» YOUR ASSIGNMENT:
In the data below, find the line containing "Task: Open block 9761298 link", then set down that line and every later line up to and including the line containing "Toggle a breakpoint", exactly.

=== RECORDED DATA ===

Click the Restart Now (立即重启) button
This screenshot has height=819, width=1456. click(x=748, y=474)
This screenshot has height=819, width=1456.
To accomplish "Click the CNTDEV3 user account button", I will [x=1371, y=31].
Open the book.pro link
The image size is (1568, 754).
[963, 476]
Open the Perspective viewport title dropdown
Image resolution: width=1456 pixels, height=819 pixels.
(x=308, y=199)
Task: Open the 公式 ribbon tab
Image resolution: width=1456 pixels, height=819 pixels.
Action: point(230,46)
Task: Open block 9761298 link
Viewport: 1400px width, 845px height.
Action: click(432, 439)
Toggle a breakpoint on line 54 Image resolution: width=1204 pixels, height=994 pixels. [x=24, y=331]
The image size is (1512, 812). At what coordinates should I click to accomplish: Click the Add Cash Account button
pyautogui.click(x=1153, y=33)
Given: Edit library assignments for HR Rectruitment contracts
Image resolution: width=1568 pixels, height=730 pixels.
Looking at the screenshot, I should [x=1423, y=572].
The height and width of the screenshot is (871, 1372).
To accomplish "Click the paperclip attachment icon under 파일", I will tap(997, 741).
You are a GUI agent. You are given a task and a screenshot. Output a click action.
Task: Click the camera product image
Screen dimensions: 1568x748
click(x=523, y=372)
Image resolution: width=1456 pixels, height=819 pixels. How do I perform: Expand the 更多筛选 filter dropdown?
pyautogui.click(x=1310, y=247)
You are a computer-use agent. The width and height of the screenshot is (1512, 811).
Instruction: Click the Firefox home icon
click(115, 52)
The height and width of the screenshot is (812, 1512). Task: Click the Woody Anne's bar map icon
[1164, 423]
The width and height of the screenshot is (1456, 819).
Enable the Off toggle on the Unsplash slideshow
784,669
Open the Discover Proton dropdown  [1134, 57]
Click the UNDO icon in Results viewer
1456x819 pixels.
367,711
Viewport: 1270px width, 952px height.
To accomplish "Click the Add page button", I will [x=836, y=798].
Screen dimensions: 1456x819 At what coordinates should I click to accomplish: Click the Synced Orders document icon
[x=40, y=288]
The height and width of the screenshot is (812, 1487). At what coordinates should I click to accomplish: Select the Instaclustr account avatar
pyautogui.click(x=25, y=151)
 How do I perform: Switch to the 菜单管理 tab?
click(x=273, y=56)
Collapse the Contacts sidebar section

===

» SOLUTION:
Task: Open block 9761298 link
Viewport: 1400px width, 845px height.
Action: click(432, 439)
Toggle a breakpoint on line 54 Image resolution: width=1204 pixels, height=994 pixels. [x=24, y=331]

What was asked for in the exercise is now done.